_DIRECTIONS FOR THIS TASK_:
Starting at the line with "The height and" and ending after the line with "tap(844, 457)", rewrite that stretch of the material with "menu item" changed to "navigation item" and nothing else altered. Return only those lines.

_DATASET RECORDS_:

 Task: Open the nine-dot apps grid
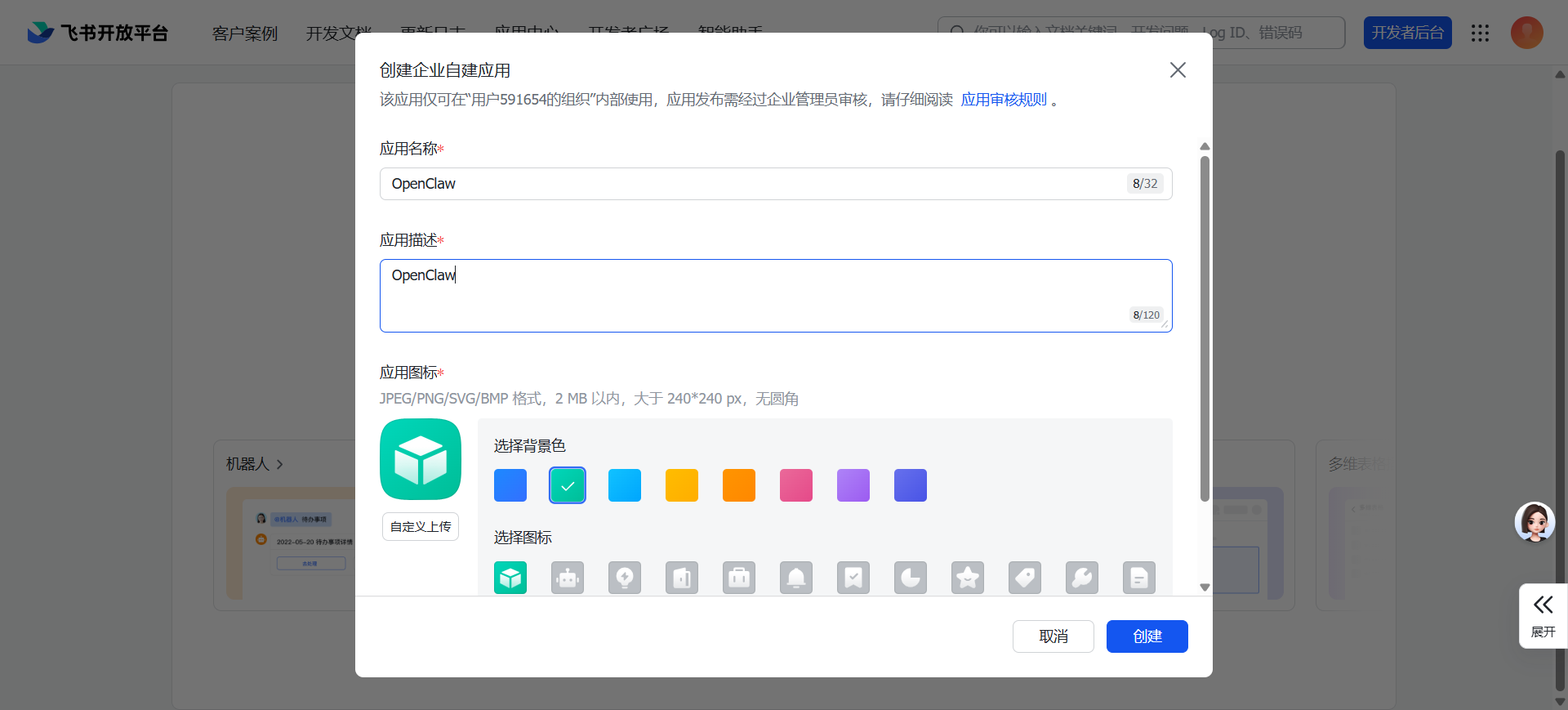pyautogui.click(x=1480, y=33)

==

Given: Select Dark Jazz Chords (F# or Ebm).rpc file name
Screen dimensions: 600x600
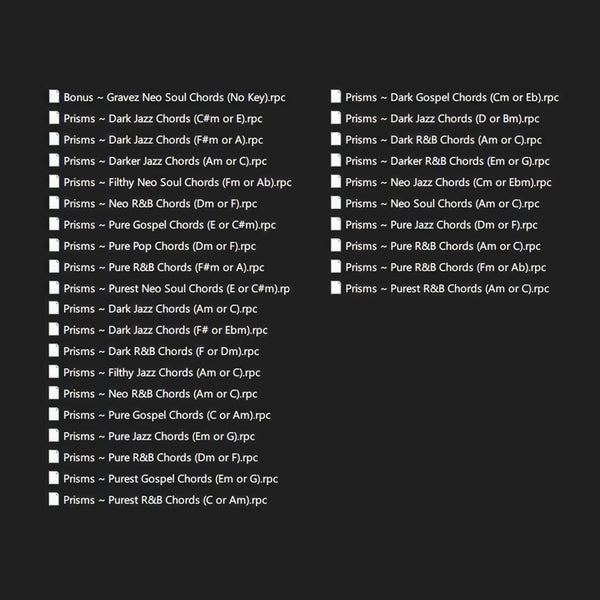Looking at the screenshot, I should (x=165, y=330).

* * *

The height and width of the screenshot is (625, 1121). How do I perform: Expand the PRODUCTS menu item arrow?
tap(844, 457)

_SOLUTION TO THIS TASK_:
The height and width of the screenshot is (625, 1121). How do I perform: Expand the PRODUCTS navigation item arrow?
tap(844, 457)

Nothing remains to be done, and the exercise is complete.